Print everything from the line containing "Image resolution: width=1365" down to the line containing "click(x=246, y=324)", reproducing those lines without any changes.

### RECORD EXCERPTS

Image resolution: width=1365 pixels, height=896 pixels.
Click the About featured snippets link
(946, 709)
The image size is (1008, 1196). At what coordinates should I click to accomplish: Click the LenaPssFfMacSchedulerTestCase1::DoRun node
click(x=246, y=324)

######
### RECORD EXCERPTS

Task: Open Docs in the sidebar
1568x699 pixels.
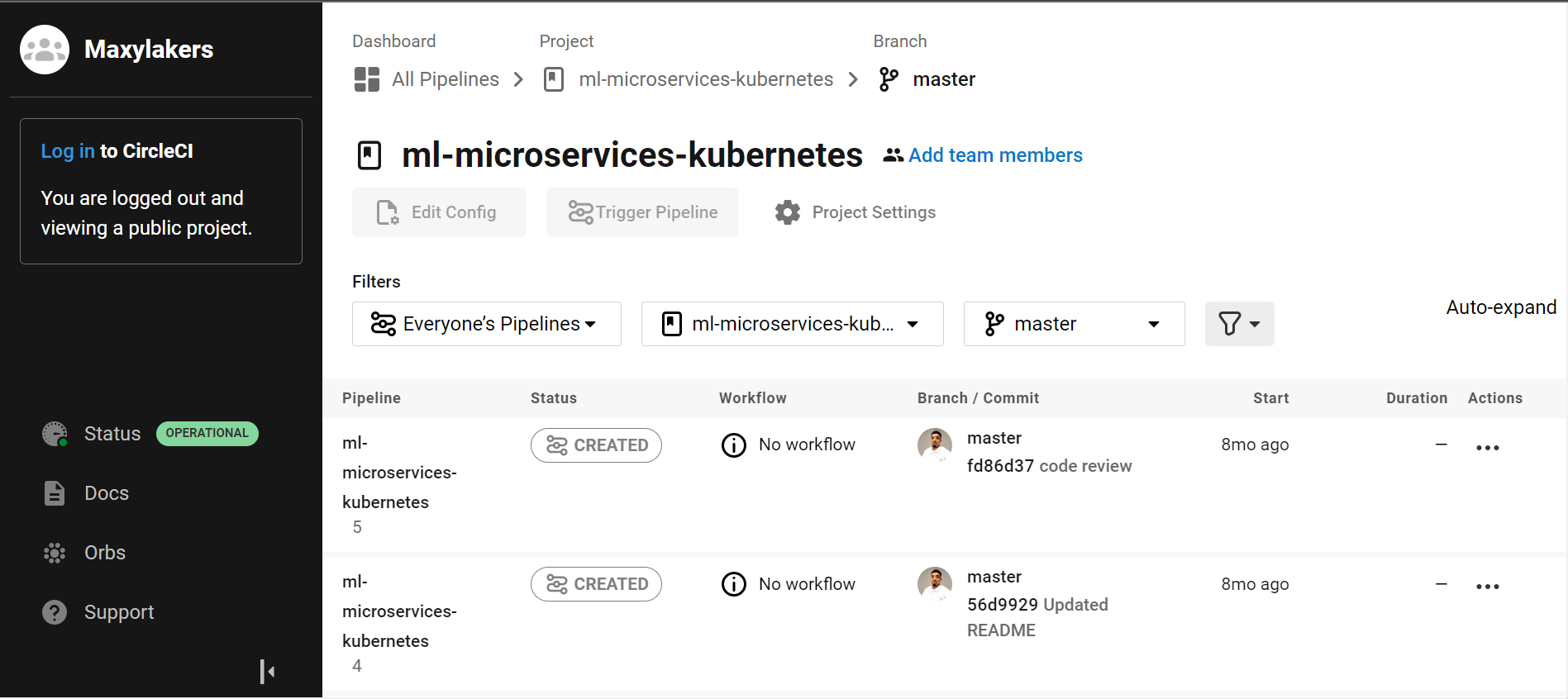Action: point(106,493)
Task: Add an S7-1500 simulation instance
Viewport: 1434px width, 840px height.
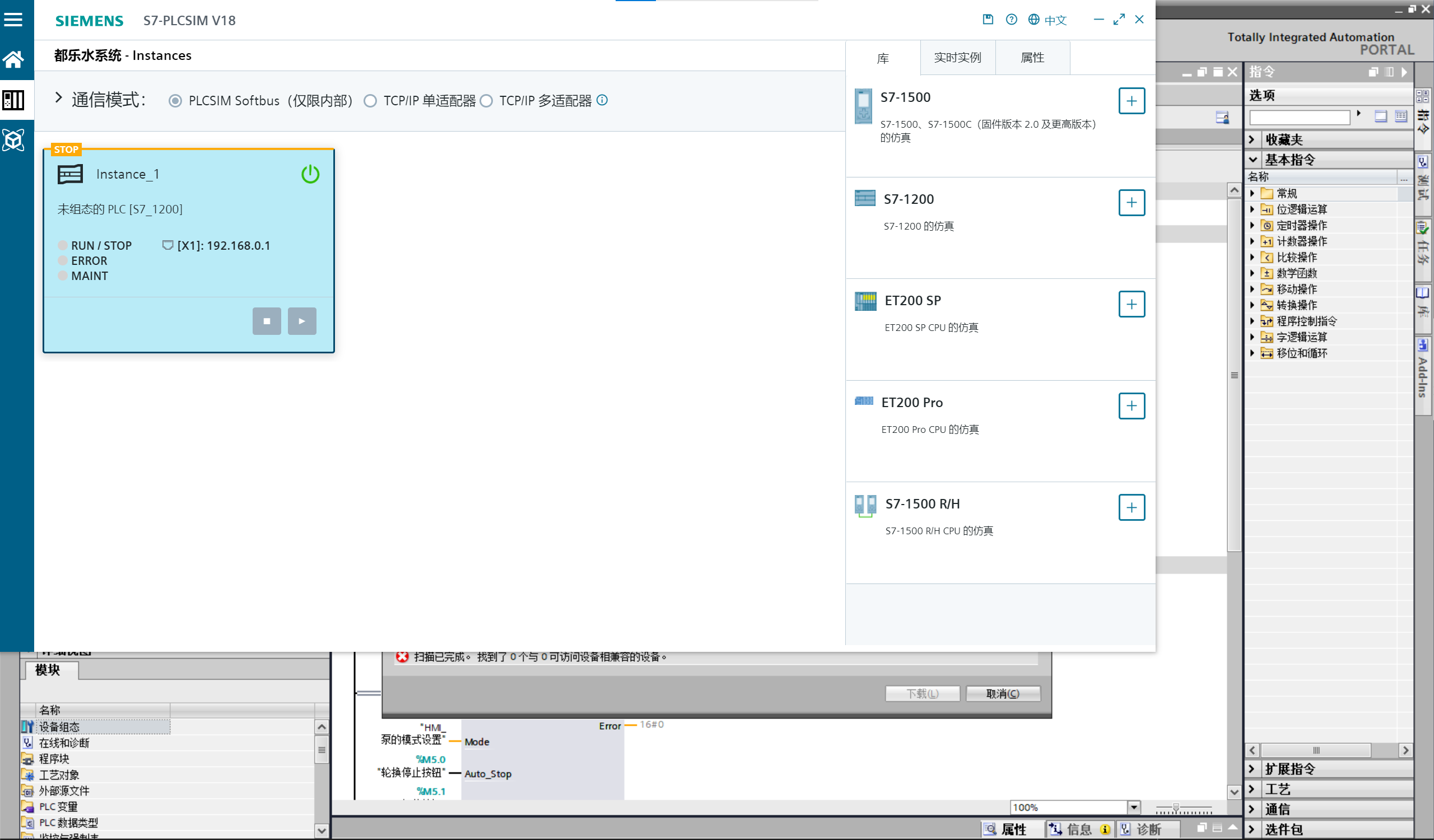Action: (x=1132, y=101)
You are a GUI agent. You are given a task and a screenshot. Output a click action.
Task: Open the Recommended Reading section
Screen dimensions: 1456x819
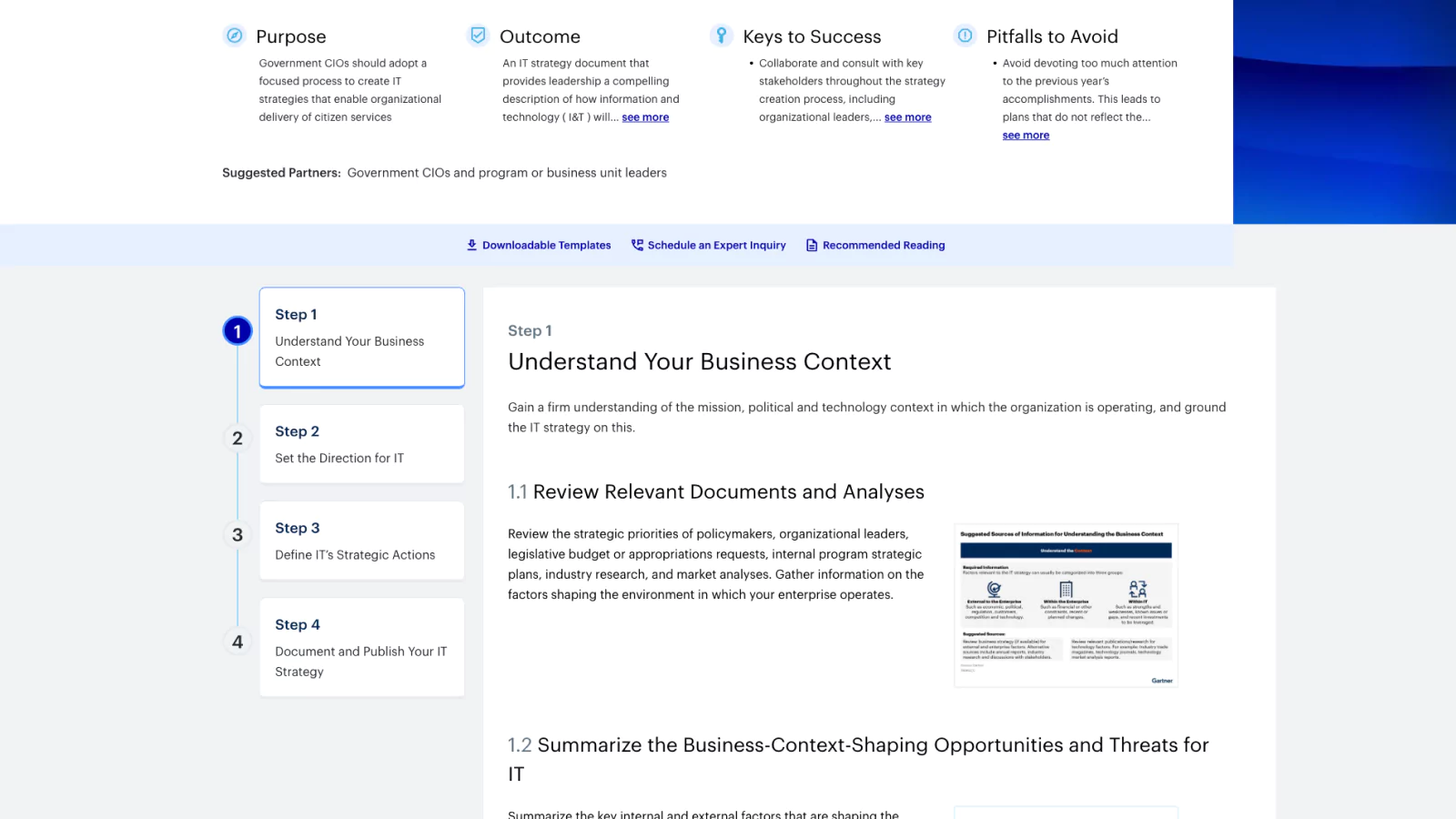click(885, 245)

######
### RECORD EXCERPTS

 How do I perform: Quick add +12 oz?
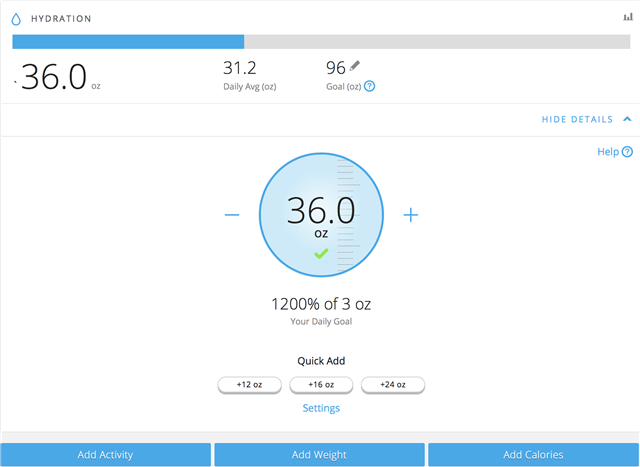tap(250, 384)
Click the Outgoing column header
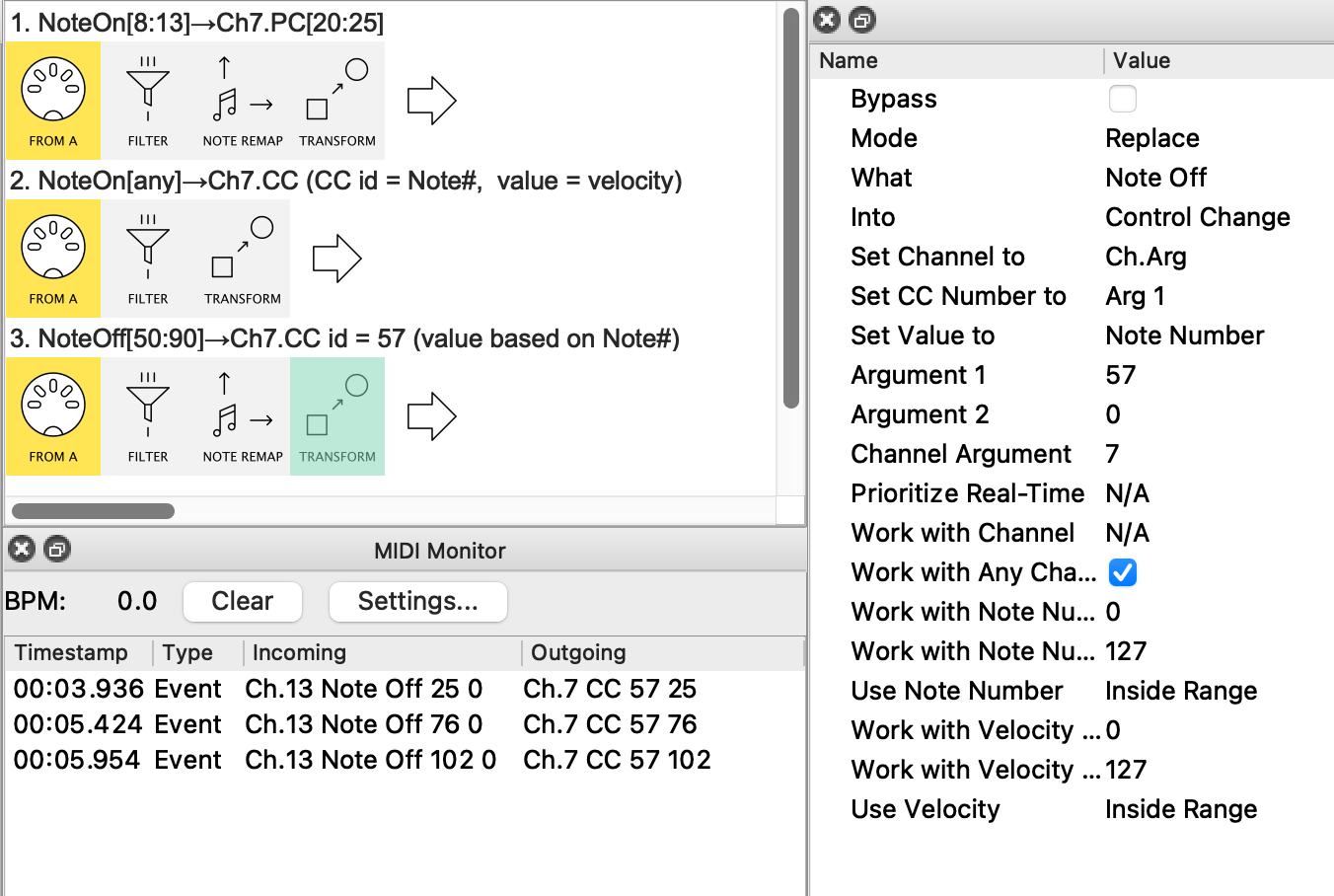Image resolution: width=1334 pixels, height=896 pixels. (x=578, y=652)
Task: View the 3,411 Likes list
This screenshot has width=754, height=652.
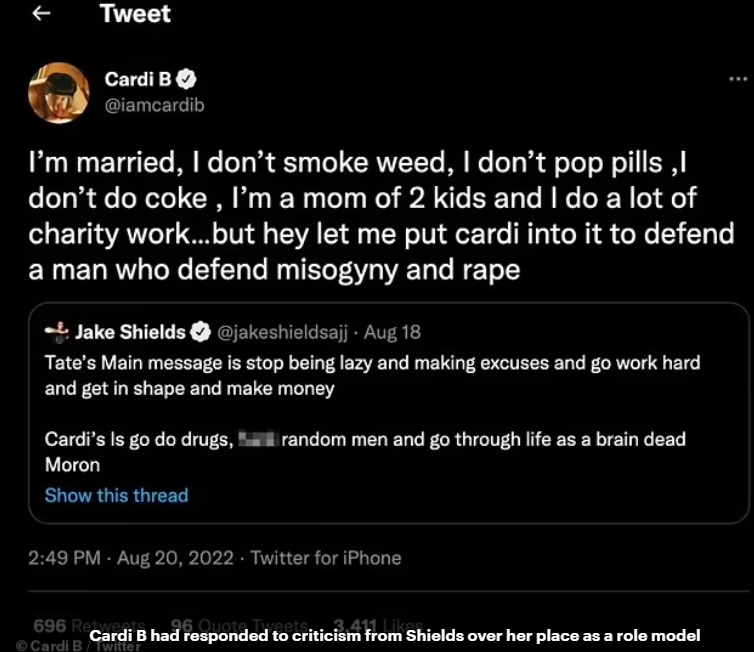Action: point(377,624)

######

- _ANSWER TO THE PROBLEM_:
Image resolution: width=1365 pixels, height=896 pixels.
Click the About featured snippets link
(946, 709)
The image size is (1008, 1196). At what coordinates should I click to accomplish: Click the LenaPssFfMacSchedulerTestCase1::DoRun node
click(x=246, y=324)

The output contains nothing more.